Tamara Andriivna Tarasenko (Тамара Андріївна Тарасенко, Тамара Андреевна Тарасенко; May 24, 1939 – May 23, 1992) was a Soviet Ukrainian professor, philosopher, the first chairman of the Board of Dr. Haass Social Assistance Fund (1987).

Graduated with honors from the philological faculty of the Odesa State I. I. Mechnykov University (OSU) in 1961. PhD thesis - "Regulatory Aspects of Social Functioning of the Language” (1974).

Worked as a Russian language and literature teacher, senior librarian at the University Scientific Library, professor at the Department of Philosophy, Head of the Department of Philosophy, Director of the Odesa State University Library.

== Head of the Social Assistance Fund ==

According to the memoirs of one of the founders of the Dr. Haass Social Assistance Fund, a distinguished lawyer of Ukraine Alexander Muchnik, on November 26, 1987, T. A. Tarasenko was elected the first chairman of the Board of one of the first in the USSR non-governmental charitable organization. Occupying the post of the Head of the Department of Philosophy at the Odesa State University, T.A. Tarasenko played an important role in the official legalization of the charitable organization under the difficult conditions of the Soviet bureaucracy. As the Head of the Foundation she was personally involved in the direct provision of social assistance to people in need. T.A.Tarasenko laid the tradition in charity management system of moral, dedicated and selfless service to others.
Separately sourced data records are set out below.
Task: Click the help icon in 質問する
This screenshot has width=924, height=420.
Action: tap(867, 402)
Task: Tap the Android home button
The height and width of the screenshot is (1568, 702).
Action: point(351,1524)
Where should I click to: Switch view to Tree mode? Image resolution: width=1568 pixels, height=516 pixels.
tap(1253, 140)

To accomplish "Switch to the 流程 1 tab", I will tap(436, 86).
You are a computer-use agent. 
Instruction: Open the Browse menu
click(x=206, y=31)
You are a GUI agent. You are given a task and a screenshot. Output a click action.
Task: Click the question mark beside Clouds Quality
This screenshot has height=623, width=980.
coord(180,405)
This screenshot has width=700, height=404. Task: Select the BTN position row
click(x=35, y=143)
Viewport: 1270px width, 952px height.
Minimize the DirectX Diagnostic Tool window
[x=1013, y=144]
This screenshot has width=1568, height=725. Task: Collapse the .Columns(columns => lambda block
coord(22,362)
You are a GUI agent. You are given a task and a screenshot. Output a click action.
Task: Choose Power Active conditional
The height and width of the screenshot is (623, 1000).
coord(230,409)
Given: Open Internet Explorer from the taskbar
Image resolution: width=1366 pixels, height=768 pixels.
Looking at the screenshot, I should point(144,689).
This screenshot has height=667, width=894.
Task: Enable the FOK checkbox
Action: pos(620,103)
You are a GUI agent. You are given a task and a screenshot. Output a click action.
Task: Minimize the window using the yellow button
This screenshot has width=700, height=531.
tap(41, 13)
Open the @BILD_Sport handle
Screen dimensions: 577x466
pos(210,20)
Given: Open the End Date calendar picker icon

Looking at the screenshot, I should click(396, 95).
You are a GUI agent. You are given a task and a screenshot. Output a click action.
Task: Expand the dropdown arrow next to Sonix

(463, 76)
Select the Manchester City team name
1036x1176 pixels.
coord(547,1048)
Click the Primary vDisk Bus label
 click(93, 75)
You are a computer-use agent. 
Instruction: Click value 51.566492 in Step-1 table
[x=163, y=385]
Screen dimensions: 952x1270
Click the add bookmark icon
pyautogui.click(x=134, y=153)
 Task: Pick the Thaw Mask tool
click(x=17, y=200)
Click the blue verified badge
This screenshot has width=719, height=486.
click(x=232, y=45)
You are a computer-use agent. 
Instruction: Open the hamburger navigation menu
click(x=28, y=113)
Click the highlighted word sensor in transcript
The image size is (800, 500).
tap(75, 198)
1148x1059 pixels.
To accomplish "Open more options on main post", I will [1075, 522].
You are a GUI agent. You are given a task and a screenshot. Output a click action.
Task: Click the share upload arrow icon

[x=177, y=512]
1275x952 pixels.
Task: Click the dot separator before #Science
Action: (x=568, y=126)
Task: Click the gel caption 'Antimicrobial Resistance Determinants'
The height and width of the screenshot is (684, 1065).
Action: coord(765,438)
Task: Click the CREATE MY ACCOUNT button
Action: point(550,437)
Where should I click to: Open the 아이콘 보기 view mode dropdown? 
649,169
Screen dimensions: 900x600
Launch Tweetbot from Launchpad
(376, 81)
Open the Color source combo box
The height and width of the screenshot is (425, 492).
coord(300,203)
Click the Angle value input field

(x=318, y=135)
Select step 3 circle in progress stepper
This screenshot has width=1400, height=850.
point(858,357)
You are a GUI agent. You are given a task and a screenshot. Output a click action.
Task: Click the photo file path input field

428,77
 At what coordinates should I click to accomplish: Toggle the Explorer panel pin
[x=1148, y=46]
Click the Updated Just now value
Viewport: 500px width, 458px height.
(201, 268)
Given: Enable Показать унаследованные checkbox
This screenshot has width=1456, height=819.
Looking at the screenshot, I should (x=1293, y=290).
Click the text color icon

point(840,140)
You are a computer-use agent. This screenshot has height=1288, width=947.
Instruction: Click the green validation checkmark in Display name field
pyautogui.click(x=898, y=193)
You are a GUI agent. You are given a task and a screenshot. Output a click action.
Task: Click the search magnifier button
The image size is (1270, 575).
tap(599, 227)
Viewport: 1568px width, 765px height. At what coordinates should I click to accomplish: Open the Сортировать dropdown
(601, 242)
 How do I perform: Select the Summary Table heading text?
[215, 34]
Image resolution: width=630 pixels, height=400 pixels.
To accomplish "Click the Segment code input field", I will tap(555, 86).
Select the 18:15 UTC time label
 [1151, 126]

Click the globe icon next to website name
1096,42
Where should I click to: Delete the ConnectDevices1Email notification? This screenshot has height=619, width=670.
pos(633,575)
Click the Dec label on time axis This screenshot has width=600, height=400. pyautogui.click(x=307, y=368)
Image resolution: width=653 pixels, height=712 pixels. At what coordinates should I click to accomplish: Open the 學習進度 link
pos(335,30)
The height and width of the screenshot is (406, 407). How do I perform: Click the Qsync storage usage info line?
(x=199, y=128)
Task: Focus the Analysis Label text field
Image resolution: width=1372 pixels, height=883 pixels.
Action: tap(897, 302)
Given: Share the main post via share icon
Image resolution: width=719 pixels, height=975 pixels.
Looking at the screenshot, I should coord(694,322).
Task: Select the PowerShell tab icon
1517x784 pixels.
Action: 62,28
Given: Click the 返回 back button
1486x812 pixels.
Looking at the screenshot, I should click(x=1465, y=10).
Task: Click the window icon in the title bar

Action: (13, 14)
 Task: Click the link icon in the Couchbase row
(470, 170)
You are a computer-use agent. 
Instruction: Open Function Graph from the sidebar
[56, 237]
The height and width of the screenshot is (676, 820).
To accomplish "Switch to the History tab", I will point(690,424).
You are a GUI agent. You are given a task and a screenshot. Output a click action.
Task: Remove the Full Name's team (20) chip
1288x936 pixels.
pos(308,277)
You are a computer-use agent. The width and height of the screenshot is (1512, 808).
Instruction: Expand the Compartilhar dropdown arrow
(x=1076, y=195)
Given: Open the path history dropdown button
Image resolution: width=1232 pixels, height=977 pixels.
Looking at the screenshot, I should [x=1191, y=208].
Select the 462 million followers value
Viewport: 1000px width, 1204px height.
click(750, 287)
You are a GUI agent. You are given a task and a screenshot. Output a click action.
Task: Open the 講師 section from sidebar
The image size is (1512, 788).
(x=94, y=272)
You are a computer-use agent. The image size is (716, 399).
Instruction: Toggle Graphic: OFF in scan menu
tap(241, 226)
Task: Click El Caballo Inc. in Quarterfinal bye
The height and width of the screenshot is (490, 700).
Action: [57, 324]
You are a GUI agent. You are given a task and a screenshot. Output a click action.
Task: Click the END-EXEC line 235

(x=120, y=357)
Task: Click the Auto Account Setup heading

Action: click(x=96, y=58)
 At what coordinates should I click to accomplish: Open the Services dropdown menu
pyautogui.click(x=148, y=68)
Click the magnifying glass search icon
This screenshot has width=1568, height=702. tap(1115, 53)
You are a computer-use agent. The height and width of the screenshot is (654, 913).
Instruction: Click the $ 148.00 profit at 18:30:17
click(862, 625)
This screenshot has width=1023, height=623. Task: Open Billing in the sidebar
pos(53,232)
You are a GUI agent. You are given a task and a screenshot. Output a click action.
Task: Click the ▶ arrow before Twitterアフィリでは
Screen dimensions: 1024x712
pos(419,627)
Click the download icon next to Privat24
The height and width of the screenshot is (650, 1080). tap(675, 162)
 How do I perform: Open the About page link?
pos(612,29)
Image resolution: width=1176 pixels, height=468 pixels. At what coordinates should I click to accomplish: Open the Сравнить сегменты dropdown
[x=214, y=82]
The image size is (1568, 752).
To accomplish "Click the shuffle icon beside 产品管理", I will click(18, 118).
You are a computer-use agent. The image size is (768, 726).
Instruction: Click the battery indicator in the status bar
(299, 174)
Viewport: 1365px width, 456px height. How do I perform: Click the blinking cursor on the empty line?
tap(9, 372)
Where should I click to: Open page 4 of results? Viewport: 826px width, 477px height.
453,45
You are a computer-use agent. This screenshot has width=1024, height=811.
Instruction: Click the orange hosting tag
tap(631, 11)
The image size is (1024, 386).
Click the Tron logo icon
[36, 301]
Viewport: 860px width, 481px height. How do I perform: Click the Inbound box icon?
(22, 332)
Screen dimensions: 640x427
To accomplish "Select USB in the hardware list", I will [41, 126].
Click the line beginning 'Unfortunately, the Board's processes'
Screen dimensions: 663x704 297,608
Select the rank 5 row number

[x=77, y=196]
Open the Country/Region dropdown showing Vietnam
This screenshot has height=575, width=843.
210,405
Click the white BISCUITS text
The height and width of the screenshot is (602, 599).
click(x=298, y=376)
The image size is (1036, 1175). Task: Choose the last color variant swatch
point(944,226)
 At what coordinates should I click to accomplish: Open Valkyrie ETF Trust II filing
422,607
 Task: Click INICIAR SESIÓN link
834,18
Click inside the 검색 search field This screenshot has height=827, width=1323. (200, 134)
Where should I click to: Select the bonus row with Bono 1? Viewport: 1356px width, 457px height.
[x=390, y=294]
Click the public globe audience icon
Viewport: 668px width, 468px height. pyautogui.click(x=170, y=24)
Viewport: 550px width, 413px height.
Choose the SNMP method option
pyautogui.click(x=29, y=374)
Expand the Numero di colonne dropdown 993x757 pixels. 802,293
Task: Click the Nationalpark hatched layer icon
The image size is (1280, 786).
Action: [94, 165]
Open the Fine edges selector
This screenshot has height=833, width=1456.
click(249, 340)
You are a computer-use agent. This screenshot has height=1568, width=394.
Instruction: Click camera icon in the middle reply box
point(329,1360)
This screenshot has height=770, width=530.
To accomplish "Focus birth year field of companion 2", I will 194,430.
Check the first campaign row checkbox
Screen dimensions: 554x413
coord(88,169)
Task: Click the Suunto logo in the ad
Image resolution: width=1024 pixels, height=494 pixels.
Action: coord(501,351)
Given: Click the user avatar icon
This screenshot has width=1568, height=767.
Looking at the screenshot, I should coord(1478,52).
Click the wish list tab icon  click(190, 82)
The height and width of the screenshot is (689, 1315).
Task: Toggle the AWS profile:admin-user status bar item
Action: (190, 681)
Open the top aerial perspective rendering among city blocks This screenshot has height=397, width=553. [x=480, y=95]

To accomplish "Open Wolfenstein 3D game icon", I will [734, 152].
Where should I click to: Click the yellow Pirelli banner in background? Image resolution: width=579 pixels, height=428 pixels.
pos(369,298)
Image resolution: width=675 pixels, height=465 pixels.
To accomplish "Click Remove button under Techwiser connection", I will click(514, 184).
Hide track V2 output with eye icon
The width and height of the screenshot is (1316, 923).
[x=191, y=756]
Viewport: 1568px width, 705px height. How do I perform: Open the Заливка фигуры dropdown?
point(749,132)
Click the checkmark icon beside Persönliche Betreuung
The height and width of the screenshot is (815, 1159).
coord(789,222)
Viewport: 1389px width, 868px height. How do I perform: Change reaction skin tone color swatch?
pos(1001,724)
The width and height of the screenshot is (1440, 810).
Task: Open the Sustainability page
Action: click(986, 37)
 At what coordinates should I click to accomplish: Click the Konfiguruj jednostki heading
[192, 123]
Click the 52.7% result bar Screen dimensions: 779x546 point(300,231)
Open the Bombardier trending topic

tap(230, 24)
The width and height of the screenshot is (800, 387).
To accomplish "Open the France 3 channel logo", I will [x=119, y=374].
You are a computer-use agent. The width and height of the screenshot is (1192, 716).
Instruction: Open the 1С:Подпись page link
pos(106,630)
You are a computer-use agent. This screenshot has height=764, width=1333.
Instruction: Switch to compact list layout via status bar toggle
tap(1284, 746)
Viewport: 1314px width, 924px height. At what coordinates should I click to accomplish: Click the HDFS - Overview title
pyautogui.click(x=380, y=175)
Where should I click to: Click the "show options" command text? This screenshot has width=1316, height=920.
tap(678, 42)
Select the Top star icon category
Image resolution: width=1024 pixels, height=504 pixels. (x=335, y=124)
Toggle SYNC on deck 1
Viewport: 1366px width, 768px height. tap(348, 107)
== Scientific and teaching activities ==

According to numerous memoirs of her colleagues, T.A. Tarasenko was one of the first in the Soviet Union to develop and begin delivering lectures on the History of Russian 20th century philosophy. Thanks to her, students of the university first got to know the works of Berdyaev, Bulgakov, Ilyin, Lossky, Rozanov, Solovyov, Fedorov, Florensky, Florovsky, Frank, Shestov et al. at that time kept in special depositories. In her lectures and seminars T. A. Tarasenko practiced the method of the famous Soviet philosopher Genrikh S. Batishchev (1932–1990) - a "deep dialogue", a dialogue that involves not only mind but also conscience, a moral component of the personality of her students.

According to various sources, Tarasenko emphasized respect for students’ individual characteristics and provided support to those in need.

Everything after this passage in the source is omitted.